実際、ここ2~3年で国の資料に挙がることが多い愛知県豊明市の場合、地域ケア会議でケアプランの改善に向けて、様々な専門家の知見を取り入れているが、同市の地域ケア会議は「結論を出さない」、つまり市として「ケアプランをどう変更するか」を立ち入らないようにしている。このため、地域ケア会議の議論を踏まえて、「ケアプランを変更するか否か」「どうケアプランを変更するか」という判断については、担当ケアマネジャーに委ねている。様々な職種が集まり、互いに尊重しつつ、足りない視点を謙虚に学び、それぞれのプロフェッショナル意識を地域全体で醸成していくことを理念としているのである。
しかし、こうした配慮を講じている市町村は少なく、市町村が従来の措置制度のように、ケアプランの内容に立ち入ることについても、それほど問題視されているように見えない。何よりも、こうした風潮に対して反対意見を述べるケアマネジャーが大勢になっているとも言い難い。
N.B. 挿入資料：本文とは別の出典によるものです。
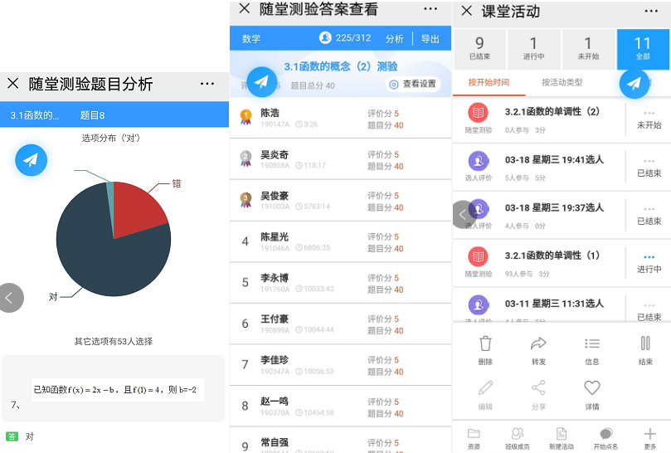Tap the 转发 forward arrow icon
Image resolution: width=671 pixels, height=453 pixels.
(538, 344)
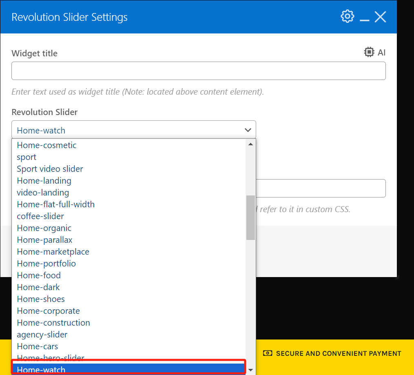Click the AI chip icon
Viewport: 414px width, 375px height.
pyautogui.click(x=369, y=52)
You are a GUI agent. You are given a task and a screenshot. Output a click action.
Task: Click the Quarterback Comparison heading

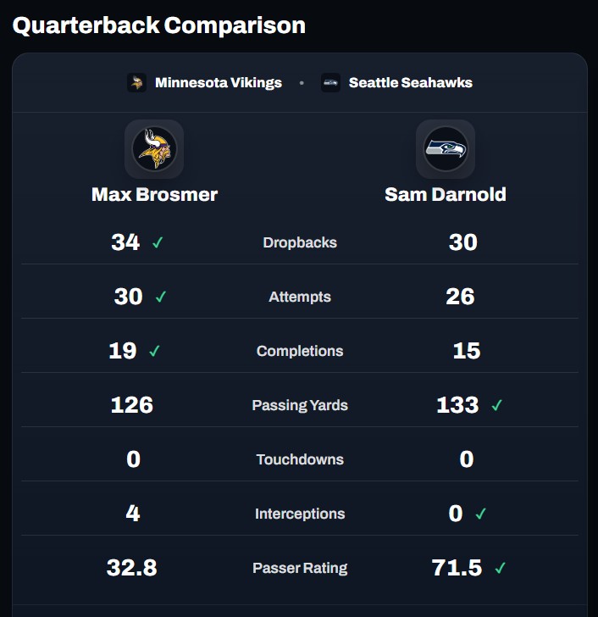pos(159,25)
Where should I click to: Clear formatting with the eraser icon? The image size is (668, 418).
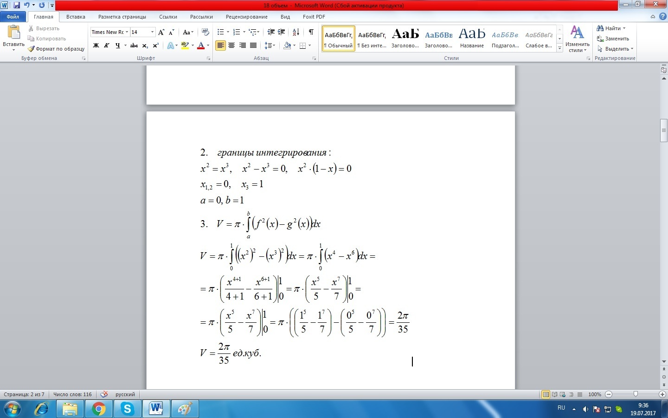[x=205, y=32]
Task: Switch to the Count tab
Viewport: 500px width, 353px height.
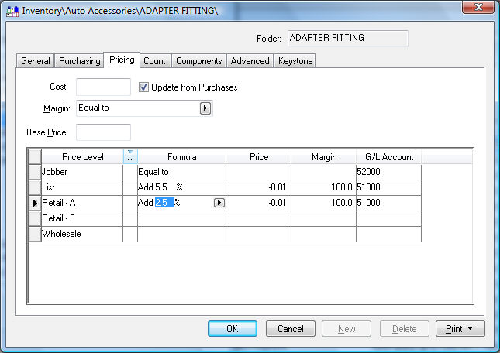Action: pos(154,61)
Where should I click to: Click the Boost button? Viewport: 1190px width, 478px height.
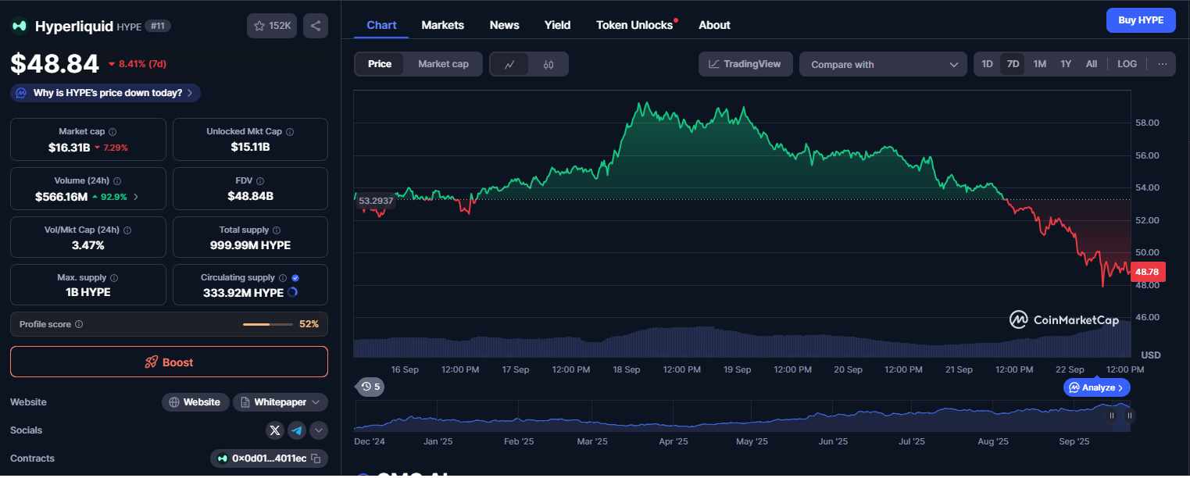[169, 362]
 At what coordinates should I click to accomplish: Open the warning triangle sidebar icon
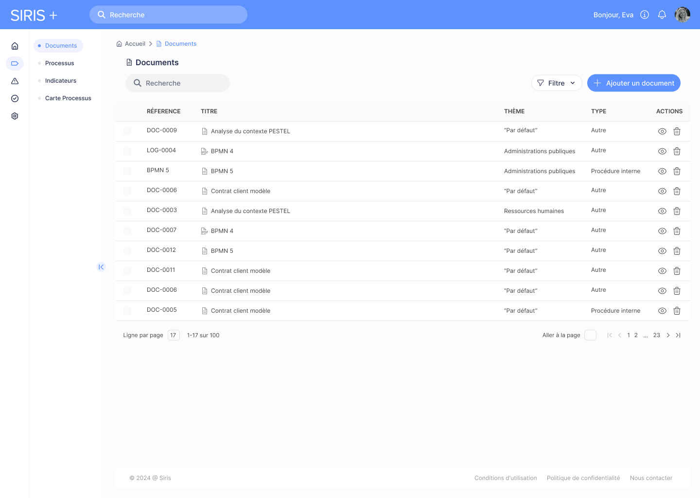(x=15, y=81)
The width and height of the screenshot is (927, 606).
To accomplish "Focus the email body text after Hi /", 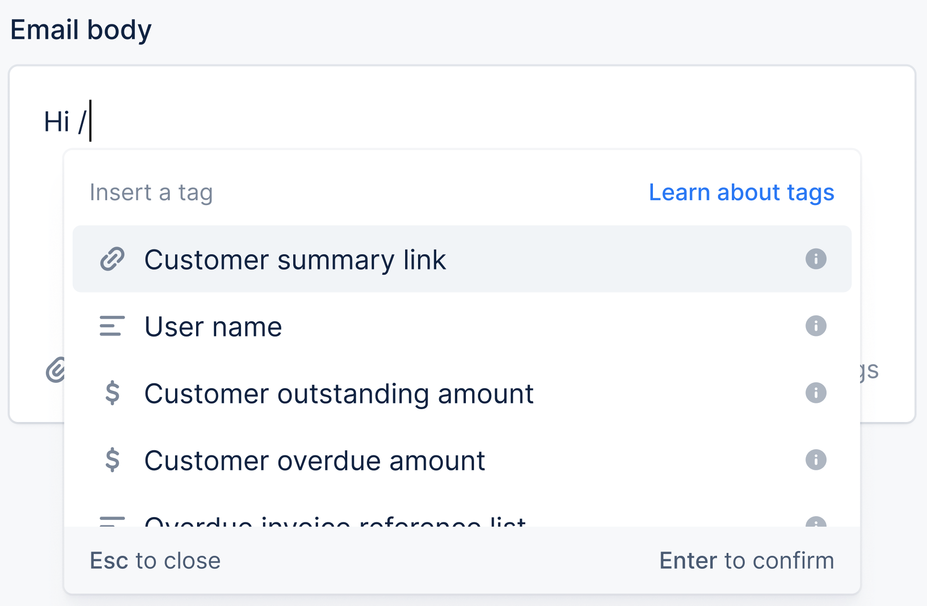I will click(x=462, y=121).
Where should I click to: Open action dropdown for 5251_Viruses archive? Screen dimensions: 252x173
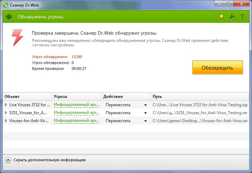point(145,113)
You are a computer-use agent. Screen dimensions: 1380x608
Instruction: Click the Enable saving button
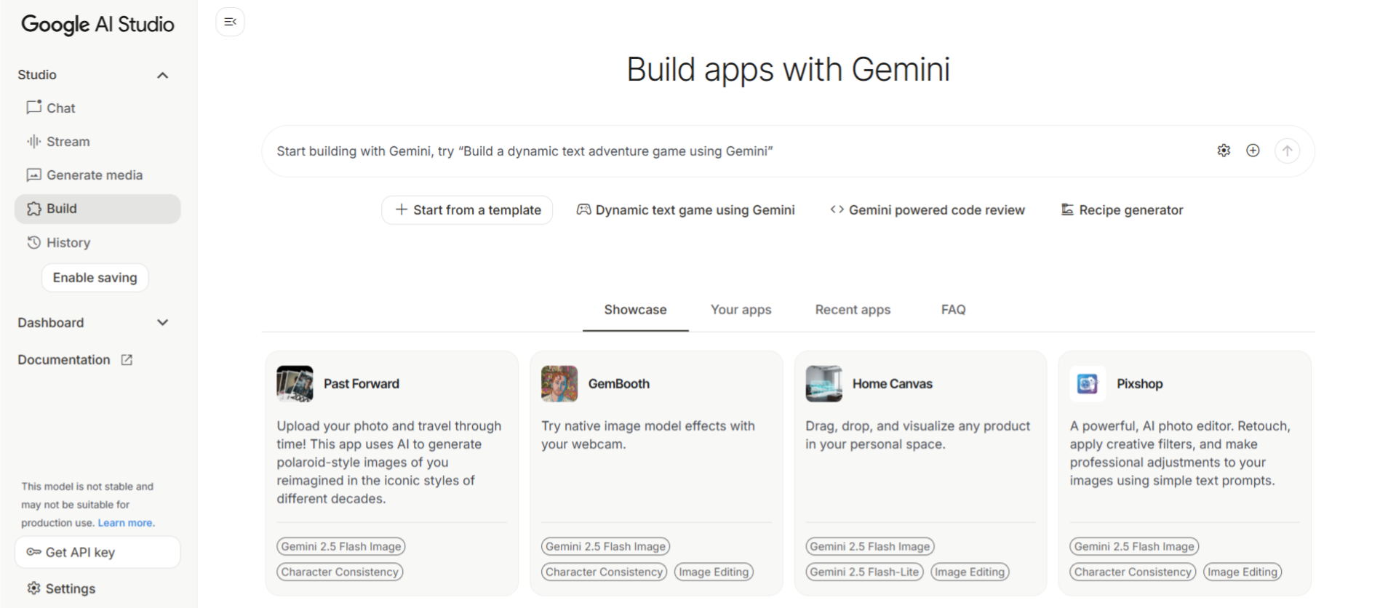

その意味では、介護保険財政が逼迫する中、市町村を介して国の締め付けが強まっており、措置への回帰傾向が静かに進んでいると言えるかもしれない。これは措置的な発想を否定した介護保険制度の基本的な考え方を覆す危険性を孕んでいる
6。
6 ここでは詳しく触れなかったが、「介護予防・日常生活支援総合事業」(新しい総合事業)は給付から切り離されている上、市町村が予算に上限を設定しており、限りなく措置制度に近い。